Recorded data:
· · · ·

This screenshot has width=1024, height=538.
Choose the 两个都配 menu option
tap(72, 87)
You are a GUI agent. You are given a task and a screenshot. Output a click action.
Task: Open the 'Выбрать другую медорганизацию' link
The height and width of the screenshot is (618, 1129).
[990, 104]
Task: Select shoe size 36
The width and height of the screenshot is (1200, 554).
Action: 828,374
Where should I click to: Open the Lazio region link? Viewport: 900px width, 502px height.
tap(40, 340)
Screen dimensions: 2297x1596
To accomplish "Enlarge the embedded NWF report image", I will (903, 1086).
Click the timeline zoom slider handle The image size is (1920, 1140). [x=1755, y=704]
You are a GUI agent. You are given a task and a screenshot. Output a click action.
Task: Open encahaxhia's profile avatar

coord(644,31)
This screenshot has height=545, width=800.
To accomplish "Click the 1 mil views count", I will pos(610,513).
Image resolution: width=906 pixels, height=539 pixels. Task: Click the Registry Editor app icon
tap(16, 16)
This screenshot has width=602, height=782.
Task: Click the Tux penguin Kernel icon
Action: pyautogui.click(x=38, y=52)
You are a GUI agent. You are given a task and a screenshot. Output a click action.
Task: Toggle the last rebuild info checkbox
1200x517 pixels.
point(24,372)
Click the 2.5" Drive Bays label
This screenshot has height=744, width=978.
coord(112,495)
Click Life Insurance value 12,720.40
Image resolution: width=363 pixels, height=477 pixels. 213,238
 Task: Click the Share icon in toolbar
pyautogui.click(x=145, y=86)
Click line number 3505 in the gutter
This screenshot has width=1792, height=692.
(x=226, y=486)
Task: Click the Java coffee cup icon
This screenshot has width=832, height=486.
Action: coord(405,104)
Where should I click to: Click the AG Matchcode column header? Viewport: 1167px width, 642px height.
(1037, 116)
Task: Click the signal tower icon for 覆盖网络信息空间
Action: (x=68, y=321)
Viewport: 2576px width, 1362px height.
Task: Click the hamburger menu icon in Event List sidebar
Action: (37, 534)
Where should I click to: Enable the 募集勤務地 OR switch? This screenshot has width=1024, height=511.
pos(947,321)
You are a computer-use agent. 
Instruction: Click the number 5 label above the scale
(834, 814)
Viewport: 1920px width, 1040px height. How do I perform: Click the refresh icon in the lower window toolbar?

· · · ·

# What the exercise asks
Please update the items above by changing "GUI agent" to "interface agent" wherever it occurs, leaving everything else unchanged.

# Answer
This screenshot has width=1024, height=538.
Choose the 两个都配 menu option
tap(72, 87)
You are a interface agent. You are given a task and a screenshot. Output a click action.
Task: Open the 'Выбрать другую медорганизацию' link
The height and width of the screenshot is (618, 1129).
[990, 104]
Task: Select shoe size 36
The width and height of the screenshot is (1200, 554).
Action: 828,374
Where should I click to: Open the Lazio region link? Viewport: 900px width, 502px height.
tap(40, 340)
Screen dimensions: 2297x1596
To accomplish "Enlarge the embedded NWF report image", I will (903, 1086).
Click the timeline zoom slider handle The image size is (1920, 1140). [x=1755, y=704]
You are a interface agent. You are given a task and a screenshot. Output a click action.
Task: Open encahaxhia's profile avatar

coord(644,31)
This screenshot has height=545, width=800.
To accomplish "Click the 1 mil views count", I will pos(610,513).
Image resolution: width=906 pixels, height=539 pixels. Task: Click the Registry Editor app icon
tap(16, 16)
This screenshot has width=602, height=782.
Task: Click the Tux penguin Kernel icon
Action: pyautogui.click(x=38, y=52)
You are a interface agent. You are given a task and a screenshot. Output a click action.
Task: Toggle the last rebuild info checkbox
1200x517 pixels.
point(24,372)
Click the 2.5" Drive Bays label
This screenshot has height=744, width=978.
coord(112,495)
Click Life Insurance value 12,720.40
Image resolution: width=363 pixels, height=477 pixels. 213,238
 Task: Click the Share icon in toolbar
pyautogui.click(x=145, y=86)
Click line number 3505 in the gutter
This screenshot has width=1792, height=692.
(x=226, y=486)
Task: Click the Java coffee cup icon
This screenshot has width=832, height=486.
Action: coord(405,104)
Where should I click to: Click the AG Matchcode column header? Viewport: 1167px width, 642px height.
(1037, 116)
Task: Click the signal tower icon for 覆盖网络信息空间
Action: (x=68, y=321)
Viewport: 2576px width, 1362px height.
Task: Click the hamburger menu icon in Event List sidebar
Action: (37, 534)
Where should I click to: Enable the 募集勤務地 OR switch? This screenshot has width=1024, height=511.
pos(947,321)
You are a computer-use agent. 
Instruction: Click the number 5 label above the scale
(834, 814)
Viewport: 1920px width, 1040px height. How do I perform: Click the refresh icon in the lower window toolbar?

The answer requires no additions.